Immich upgrade always fails with "timed out waiting for the condition" #1687

Chaphasilor · 2023-10-30T10:53:55Z

I've been running Immich on my Truenas SCALE machine for a few weeks now and in that time updated about 5 times.
Every time, I got the following error:

Full error log:

Error: Traceback (most recent call last):
  File "/usr/lib/python3/dist-packages/middlewared/job.py", line 427, in run
    await self.future
  File "/usr/lib/python3/dist-packages/middlewared/job.py", line 465, in __run_body
    rv = await self.method(*([self] + args))
  File "/usr/lib/python3/dist-packages/middlewared/schema.py", line 1379, in nf
    return await func(*args, **kwargs)
  File "/usr/lib/python3/dist-packages/middlewared/schema.py", line 1247, in nf
    res = await f(*args, **kwargs)
  File "/usr/lib/python3/dist-packages/middlewared/plugins/chart_releases_linux/upgrade.py", line 115, in upgrade
    await self.upgrade_chart_release(job, release, options)
  File "/usr/lib/python3/dist-packages/middlewared/plugins/chart_releases_linux/upgrade.py", line 298, in upgrade_chart_release
    await self.middleware.call('chart.release.helm_action', release_name, chart_path, config, 'upgrade')
  File "/usr/lib/python3/dist-packages/middlewared/main.py", line 1368, in call
    return await self._call(
  File "/usr/lib/python3/dist-packages/middlewared/main.py", line 1328, in _call
    return await self.run_in_executor(prepared_call.executor, methodobj, *prepared_call.args)
  File "/usr/lib/python3/dist-packages/middlewared/main.py", line 1231, in run_in_executor
    return await loop.run_in_executor(pool, functools.partial(method, *args, **kwargs))
  File "/usr/lib/python3.9/concurrent/futures/thread.py", line 52, in run
    result = self.fn(*self.args, **self.kwargs)
  File "/usr/lib/python3/dist-packages/middlewared/plugins/chart_releases_linux/helm.py", line 44, in helm_action
    raise CallError(f'Failed to {tn_action} chart release: {stderr.decode()}')
middlewared.service_exception.CallError: [EFAULT] Failed to upgrade chart release: Error: UPGRADE FAILED: pre-upgrade hooks failed: timed out waiting for the condition

It seems like the upgrade itself is usually working though, and the version is up to date after refreshing the apps list.
For the upgrade from v1.81.1 to v1.82.1, my installation got corrupted and didn't come back up anymore.

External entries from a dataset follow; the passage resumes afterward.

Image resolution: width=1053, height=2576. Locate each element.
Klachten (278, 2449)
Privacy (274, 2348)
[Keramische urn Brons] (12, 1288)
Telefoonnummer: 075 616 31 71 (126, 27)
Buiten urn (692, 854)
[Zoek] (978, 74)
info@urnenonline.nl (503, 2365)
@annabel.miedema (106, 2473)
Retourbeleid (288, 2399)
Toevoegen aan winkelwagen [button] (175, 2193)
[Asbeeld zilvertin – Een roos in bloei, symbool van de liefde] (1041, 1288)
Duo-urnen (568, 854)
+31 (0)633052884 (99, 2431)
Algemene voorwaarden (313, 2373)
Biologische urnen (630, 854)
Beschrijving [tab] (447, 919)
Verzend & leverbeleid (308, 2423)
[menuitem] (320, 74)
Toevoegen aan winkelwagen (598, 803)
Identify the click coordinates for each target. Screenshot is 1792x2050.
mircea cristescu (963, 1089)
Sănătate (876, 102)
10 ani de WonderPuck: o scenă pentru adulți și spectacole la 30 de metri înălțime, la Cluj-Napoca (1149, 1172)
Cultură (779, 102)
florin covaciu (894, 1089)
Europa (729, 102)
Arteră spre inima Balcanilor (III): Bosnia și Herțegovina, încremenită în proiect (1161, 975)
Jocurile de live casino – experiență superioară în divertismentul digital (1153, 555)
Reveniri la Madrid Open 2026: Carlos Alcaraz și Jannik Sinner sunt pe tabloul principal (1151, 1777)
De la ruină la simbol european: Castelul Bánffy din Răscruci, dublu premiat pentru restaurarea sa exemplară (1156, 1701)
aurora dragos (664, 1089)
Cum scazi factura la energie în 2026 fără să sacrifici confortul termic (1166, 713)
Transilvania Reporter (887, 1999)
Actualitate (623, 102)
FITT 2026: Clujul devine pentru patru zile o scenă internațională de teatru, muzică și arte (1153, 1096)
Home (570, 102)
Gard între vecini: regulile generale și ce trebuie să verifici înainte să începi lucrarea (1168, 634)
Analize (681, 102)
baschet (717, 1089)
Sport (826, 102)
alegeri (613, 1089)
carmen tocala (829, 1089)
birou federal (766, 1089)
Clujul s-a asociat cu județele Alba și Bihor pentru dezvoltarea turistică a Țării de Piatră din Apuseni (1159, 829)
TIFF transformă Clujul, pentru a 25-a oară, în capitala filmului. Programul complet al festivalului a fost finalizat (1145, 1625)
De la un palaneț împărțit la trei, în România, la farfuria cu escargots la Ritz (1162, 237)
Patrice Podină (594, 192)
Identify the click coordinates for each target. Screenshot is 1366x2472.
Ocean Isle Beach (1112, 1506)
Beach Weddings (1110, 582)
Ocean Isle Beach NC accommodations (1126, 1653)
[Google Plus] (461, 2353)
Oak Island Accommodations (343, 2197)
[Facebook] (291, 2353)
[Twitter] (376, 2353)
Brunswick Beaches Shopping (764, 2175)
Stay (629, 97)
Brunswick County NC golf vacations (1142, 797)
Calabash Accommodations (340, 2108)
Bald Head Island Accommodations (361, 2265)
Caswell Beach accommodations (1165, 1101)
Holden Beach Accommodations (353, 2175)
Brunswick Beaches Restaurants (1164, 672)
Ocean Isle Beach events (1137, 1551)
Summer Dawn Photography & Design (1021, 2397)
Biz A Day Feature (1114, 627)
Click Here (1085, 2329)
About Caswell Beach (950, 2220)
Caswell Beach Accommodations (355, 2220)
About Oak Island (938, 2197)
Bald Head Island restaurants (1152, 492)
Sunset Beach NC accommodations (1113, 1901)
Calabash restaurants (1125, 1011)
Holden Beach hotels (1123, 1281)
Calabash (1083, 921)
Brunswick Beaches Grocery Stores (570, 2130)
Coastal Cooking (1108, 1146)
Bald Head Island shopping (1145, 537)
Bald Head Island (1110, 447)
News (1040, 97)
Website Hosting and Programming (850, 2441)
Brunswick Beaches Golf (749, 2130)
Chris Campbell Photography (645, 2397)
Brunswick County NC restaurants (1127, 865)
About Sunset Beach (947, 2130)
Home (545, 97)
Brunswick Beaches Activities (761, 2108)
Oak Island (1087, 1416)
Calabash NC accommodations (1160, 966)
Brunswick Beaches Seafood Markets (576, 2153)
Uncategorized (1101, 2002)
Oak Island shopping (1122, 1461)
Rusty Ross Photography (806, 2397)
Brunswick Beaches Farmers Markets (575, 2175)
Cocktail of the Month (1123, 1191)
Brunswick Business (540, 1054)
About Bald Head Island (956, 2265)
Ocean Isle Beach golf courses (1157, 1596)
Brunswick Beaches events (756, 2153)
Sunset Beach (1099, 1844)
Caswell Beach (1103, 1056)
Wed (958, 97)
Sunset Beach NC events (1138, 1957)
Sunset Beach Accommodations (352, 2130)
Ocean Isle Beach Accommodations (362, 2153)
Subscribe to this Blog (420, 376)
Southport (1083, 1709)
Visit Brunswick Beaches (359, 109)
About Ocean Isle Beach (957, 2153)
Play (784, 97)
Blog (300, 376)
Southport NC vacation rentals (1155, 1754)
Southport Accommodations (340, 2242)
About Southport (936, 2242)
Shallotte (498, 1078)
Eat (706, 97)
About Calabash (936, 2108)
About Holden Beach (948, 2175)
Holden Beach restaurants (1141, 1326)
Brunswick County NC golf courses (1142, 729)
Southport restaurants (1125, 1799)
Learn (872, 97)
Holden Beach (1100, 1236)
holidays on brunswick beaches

Luckily the pgBackup pod did create a DB dump, and I was able to re-install and import the old database.

I'm running TrueNAS-SCALE-22.12.4.2, and the issue also happend with an older version of Bluefin. The error also happens with two separate fresh installs, so that doesn't seem to be an issue either.

If someone could look into this, I would really appreciate it. Recovering my database wasn't easy because it involved messing around with kubectl, so I would be relieved if I didn't have to worry anymore when upgrading to a new version of Immich :)

If any additional info is needed, please let me know!

The text was updated successfully, but these errors were encountered:

stavros-k · 2023-10-31T16:22:13Z

Hello, it looks like the pre-upgrade job is failing, (its the job that takes a database backup before upgrade).
I've tried few upgrades myself and all succeeded.

Reason that I can think of that this could fail is:

Database is not accessible when the job is running.
Database dump takes too long

But you mention that the db dump was created which makes me super curious.

Once the job is started it runs these:

charts/library/common/templates/app_functions/_postgres.tpl

Lines 120 to 123 in 5896795

    
           until pg_isready -U ${POSTGRES_USER} -h ${POSTGRES_HOST}; do sleep 2; done 
        
           echo "Creating backup of ${POSTGRES_DB} database" 
        
           pg_dump --dbname=${POSTGRES_URL} --file {{ $backupPath }}/${POSTGRES_DB}_$(date +%Y-%m-%d_%H-%M-%S).sql || echo "Failed to create backup" 
        
           echo "Backup finished"

Next time you get the error can you please check the logs of that job? If you create a Debug artifact right after the failure it should include those logs to retrieve easily.

You can create the Debug artifact from System Settings -> Advanced -> Save Debug button on the top right corner.
Note: Do not share publicly the debug file as it might contain private details.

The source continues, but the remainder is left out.